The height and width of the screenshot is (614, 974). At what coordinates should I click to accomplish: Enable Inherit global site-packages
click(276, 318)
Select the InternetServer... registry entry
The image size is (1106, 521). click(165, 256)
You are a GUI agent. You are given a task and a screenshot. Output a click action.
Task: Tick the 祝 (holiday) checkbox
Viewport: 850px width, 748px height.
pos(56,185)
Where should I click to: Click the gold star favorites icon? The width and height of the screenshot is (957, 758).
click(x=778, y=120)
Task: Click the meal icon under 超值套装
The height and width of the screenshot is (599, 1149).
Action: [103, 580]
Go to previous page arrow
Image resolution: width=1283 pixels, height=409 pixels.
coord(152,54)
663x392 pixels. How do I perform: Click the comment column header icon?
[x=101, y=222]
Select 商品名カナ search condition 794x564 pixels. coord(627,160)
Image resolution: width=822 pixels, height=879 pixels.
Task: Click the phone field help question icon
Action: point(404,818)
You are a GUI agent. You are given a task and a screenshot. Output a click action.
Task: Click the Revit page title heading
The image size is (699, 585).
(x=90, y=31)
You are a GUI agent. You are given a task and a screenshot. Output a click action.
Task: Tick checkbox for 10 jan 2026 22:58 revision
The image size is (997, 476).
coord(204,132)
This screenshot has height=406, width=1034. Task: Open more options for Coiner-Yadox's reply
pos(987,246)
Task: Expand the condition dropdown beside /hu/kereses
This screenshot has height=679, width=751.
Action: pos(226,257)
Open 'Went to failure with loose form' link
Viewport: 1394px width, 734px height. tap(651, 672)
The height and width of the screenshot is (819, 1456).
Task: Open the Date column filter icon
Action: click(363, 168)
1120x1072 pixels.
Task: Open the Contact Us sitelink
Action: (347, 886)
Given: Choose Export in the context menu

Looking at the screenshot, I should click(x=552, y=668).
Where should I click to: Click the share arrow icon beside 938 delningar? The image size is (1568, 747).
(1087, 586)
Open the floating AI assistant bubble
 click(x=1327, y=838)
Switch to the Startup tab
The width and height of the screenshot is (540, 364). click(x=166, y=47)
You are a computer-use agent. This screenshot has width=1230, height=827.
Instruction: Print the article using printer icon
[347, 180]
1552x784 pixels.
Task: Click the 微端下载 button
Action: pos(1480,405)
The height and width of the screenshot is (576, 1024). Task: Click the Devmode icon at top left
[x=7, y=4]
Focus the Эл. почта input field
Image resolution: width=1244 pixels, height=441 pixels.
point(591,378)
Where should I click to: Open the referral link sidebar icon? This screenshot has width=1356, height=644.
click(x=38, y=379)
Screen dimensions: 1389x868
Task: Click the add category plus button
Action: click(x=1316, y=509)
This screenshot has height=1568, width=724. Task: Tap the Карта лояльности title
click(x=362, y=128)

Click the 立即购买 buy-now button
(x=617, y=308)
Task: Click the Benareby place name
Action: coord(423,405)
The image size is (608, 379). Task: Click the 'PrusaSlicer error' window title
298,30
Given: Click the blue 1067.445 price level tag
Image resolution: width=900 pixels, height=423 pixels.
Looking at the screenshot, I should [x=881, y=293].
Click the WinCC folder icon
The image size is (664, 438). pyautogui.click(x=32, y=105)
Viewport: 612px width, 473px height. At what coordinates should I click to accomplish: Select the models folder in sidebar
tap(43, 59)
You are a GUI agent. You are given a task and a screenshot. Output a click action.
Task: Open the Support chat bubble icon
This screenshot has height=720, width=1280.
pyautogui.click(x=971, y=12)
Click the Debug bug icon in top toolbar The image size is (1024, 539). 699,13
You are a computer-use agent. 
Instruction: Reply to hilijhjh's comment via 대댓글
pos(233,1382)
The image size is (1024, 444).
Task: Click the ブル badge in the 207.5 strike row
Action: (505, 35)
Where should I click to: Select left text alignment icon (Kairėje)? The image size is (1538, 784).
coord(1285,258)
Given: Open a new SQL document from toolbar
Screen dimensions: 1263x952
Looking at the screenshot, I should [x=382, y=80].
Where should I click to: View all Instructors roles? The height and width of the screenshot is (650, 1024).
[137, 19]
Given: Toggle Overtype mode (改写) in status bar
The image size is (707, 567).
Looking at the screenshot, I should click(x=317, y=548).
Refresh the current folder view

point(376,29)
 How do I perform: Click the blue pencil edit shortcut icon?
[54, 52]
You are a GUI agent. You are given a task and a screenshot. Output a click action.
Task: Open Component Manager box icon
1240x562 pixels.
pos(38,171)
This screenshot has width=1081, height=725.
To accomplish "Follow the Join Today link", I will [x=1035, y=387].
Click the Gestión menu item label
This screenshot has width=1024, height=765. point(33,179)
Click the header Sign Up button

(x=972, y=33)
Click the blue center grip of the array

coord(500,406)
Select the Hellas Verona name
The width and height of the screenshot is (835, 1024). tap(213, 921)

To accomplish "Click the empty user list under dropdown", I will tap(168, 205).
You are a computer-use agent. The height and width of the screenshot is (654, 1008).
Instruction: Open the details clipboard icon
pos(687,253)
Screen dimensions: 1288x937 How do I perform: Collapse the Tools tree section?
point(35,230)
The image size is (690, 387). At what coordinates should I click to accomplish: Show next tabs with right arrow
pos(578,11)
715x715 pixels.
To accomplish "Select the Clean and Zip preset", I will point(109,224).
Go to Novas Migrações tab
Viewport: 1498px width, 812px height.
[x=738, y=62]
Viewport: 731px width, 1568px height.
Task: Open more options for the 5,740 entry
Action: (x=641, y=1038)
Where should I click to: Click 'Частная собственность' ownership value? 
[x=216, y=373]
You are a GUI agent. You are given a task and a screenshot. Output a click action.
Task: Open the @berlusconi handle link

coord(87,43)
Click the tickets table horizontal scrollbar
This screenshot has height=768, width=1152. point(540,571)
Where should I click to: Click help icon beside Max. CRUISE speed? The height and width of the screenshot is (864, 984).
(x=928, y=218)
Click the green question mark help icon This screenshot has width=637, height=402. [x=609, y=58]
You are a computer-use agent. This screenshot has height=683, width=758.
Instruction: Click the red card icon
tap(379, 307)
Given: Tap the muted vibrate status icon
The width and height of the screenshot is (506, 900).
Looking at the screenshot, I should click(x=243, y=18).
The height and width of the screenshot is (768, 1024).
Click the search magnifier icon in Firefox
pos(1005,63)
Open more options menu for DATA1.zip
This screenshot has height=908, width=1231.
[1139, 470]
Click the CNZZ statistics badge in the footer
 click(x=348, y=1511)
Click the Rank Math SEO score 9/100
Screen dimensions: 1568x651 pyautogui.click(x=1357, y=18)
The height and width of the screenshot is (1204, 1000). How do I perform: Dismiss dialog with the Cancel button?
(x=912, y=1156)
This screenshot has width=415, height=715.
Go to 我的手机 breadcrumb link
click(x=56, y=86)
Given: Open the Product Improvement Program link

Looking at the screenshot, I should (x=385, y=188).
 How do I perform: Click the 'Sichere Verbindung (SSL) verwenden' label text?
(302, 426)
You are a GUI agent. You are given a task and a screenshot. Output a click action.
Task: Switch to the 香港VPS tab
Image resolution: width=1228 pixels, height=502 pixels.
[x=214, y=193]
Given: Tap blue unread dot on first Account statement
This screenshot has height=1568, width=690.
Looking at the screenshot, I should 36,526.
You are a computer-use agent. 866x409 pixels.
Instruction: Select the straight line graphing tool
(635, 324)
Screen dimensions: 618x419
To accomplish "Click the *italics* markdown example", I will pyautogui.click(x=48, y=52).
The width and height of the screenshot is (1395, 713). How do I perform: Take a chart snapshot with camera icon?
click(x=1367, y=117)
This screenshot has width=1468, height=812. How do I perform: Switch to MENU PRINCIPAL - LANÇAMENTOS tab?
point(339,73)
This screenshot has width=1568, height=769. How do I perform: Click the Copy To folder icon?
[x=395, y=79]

▸ Work to be completed
Output the listing exactly. Leave no line out.

▸ Reply to the task
The height and width of the screenshot is (614, 974). At what coordinates should I click to accomplish: Enable Inherit global site-packages
click(276, 318)
Select the InternetServer... registry entry
The image size is (1106, 521). click(165, 256)
You are a GUI agent. You are given a task and a screenshot. Output a click action.
Task: Tick the 祝 (holiday) checkbox
Viewport: 850px width, 748px height.
pos(56,185)
Where should I click to: Click the gold star favorites icon? The width and height of the screenshot is (957, 758).
click(x=778, y=120)
Task: Click the meal icon under 超值套装
The height and width of the screenshot is (599, 1149).
Action: [103, 580]
Go to previous page arrow
Image resolution: width=1283 pixels, height=409 pixels.
coord(152,54)
663x392 pixels. How do I perform: Click the comment column header icon?
[x=101, y=222]
Select 商品名カナ search condition 794x564 pixels. coord(627,160)
Image resolution: width=822 pixels, height=879 pixels.
Task: Click the phone field help question icon
Action: point(404,818)
You are a GUI agent. You are given a task and a screenshot. Output a click action.
Task: Click the Revit page title heading
The image size is (699, 585).
(x=90, y=31)
You are a GUI agent. You are given a task and a screenshot. Output a click action.
Task: Tick checkbox for 10 jan 2026 22:58 revision
The image size is (997, 476).
coord(204,132)
This screenshot has height=406, width=1034. Task: Open more options for Coiner-Yadox's reply
pos(987,246)
Task: Expand the condition dropdown beside /hu/kereses
This screenshot has height=679, width=751.
Action: pos(226,257)
Open 'Went to failure with loose form' link
Viewport: 1394px width, 734px height. tap(651, 672)
The height and width of the screenshot is (819, 1456).
Task: Open the Date column filter icon
Action: click(363, 168)
1120x1072 pixels.
Task: Open the Contact Us sitelink
Action: (347, 886)
Given: Choose Export in the context menu

Looking at the screenshot, I should click(x=552, y=668).
Where should I click to: Click the share arrow icon beside 938 delningar? The image size is (1568, 747).
(1087, 586)
Open the floating AI assistant bubble
 click(x=1327, y=838)
Switch to the Startup tab
The width and height of the screenshot is (540, 364). click(x=166, y=47)
You are a computer-use agent. This screenshot has width=1230, height=827.
Instruction: Print the article using printer icon
[347, 180]
1552x784 pixels.
Task: Click the 微端下载 button
Action: pos(1480,405)
The height and width of the screenshot is (576, 1024). Task: Click the Devmode icon at top left
[x=7, y=4]
Focus the Эл. почта input field
Image resolution: width=1244 pixels, height=441 pixels.
point(591,378)
Where should I click to: Open the referral link sidebar icon? This screenshot has width=1356, height=644.
click(x=38, y=379)
Screen dimensions: 1389x868
Task: Click the add category plus button
Action: click(x=1316, y=509)
This screenshot has height=1568, width=724. Task: Tap the Карта лояльности title
click(x=362, y=128)

Click the 立即购买 buy-now button
(x=617, y=308)
Task: Click the Benareby place name
Action: coord(423,405)
The image size is (608, 379). Task: Click the 'PrusaSlicer error' window title
298,30
Given: Click the blue 1067.445 price level tag
Image resolution: width=900 pixels, height=423 pixels.
Looking at the screenshot, I should [x=881, y=293].
Click the WinCC folder icon
The image size is (664, 438). pyautogui.click(x=32, y=105)
Viewport: 612px width, 473px height. At what coordinates should I click to accomplish: Select the models folder in sidebar
tap(43, 59)
You are a GUI agent. You are given a task and a screenshot. Output a click action.
Task: Open the Support chat bubble icon
This screenshot has height=720, width=1280.
pyautogui.click(x=971, y=12)
Click the Debug bug icon in top toolbar The image size is (1024, 539). 699,13
You are a computer-use agent. 
Instruction: Reply to hilijhjh's comment via 대댓글
pos(233,1382)
The image size is (1024, 444).
Task: Click the ブル badge in the 207.5 strike row
Action: (505, 35)
Where should I click to: Select left text alignment icon (Kairėje)? The image size is (1538, 784).
coord(1285,258)
Given: Open a new SQL document from toolbar
Screen dimensions: 1263x952
Looking at the screenshot, I should [x=382, y=80].
Where should I click to: View all Instructors roles? The height and width of the screenshot is (650, 1024).
[137, 19]
Given: Toggle Overtype mode (改写) in status bar
The image size is (707, 567).
Looking at the screenshot, I should click(x=317, y=548).
Refresh the current folder view

point(376,29)
 How do I perform: Click the blue pencil edit shortcut icon?
[54, 52]
You are a GUI agent. You are given a task and a screenshot. Output a click action.
Task: Open Component Manager box icon
1240x562 pixels.
pos(38,171)
This screenshot has width=1081, height=725.
To accomplish "Follow the Join Today link", I will [x=1035, y=387].
Click the Gestión menu item label
This screenshot has width=1024, height=765. point(33,179)
Click the header Sign Up button

(x=972, y=33)
Click the blue center grip of the array

coord(500,406)
Select the Hellas Verona name
The width and height of the screenshot is (835, 1024). tap(213, 921)

To accomplish "Click the empty user list under dropdown", I will tap(168, 205).
You are a computer-use agent. The height and width of the screenshot is (654, 1008).
Instruction: Open the details clipboard icon
pos(687,253)
Screen dimensions: 1288x937 How do I perform: Collapse the Tools tree section?
point(35,230)
The image size is (690, 387). At what coordinates should I click to accomplish: Show next tabs with right arrow
pos(578,11)
715x715 pixels.
To accomplish "Select the Clean and Zip preset", I will point(109,224).
Go to Novas Migrações tab
Viewport: 1498px width, 812px height.
[x=738, y=62]
Viewport: 731px width, 1568px height.
Task: Open more options for the 5,740 entry
Action: (x=641, y=1038)
Where should I click to: Click 'Частная собственность' ownership value? 
[x=216, y=373]
You are a GUI agent. You are given a task and a screenshot. Output a click action.
Task: Open the @berlusconi handle link

coord(87,43)
Click the tickets table horizontal scrollbar
This screenshot has height=768, width=1152. point(540,571)
Where should I click to: Click help icon beside Max. CRUISE speed? The height and width of the screenshot is (864, 984).
(x=928, y=218)
Click the green question mark help icon This screenshot has width=637, height=402. [x=609, y=58]
You are a computer-use agent. This screenshot has height=683, width=758.
Instruction: Click the red card icon
tap(379, 307)
Given: Tap the muted vibrate status icon
The width and height of the screenshot is (506, 900).
Looking at the screenshot, I should click(x=243, y=18).
The height and width of the screenshot is (768, 1024).
Click the search magnifier icon in Firefox
pos(1005,63)
Open more options menu for DATA1.zip
This screenshot has height=908, width=1231.
[1139, 470]
Click the CNZZ statistics badge in the footer
 click(x=348, y=1511)
Click the Rank Math SEO score 9/100
Screen dimensions: 1568x651 pyautogui.click(x=1357, y=18)
The height and width of the screenshot is (1204, 1000). How do I perform: Dismiss dialog with the Cancel button?
(x=912, y=1156)
This screenshot has width=415, height=715.
Go to 我的手机 breadcrumb link
click(x=56, y=86)
Given: Open the Product Improvement Program link

Looking at the screenshot, I should (x=385, y=188).
 How do I perform: Click the 'Sichere Verbindung (SSL) verwenden' label text?
(302, 426)
You are a GUI agent. You are given a task and a screenshot. Output a click action.
Task: Switch to the 香港VPS tab
Image resolution: width=1228 pixels, height=502 pixels.
[x=214, y=193]
Given: Tap blue unread dot on first Account statement
This screenshot has height=1568, width=690.
Looking at the screenshot, I should 36,526.
You are a computer-use agent. 866x409 pixels.
Instruction: Select the straight line graphing tool
(635, 324)
Screen dimensions: 618x419
To accomplish "Click the *italics* markdown example", I will pyautogui.click(x=48, y=52).
The width and height of the screenshot is (1395, 713). How do I perform: Take a chart snapshot with camera icon?
click(x=1367, y=117)
This screenshot has width=1468, height=812. How do I perform: Switch to MENU PRINCIPAL - LANÇAMENTOS tab?
point(339,73)
This screenshot has width=1568, height=769. How do I perform: Click the Copy To folder icon?
[x=395, y=79]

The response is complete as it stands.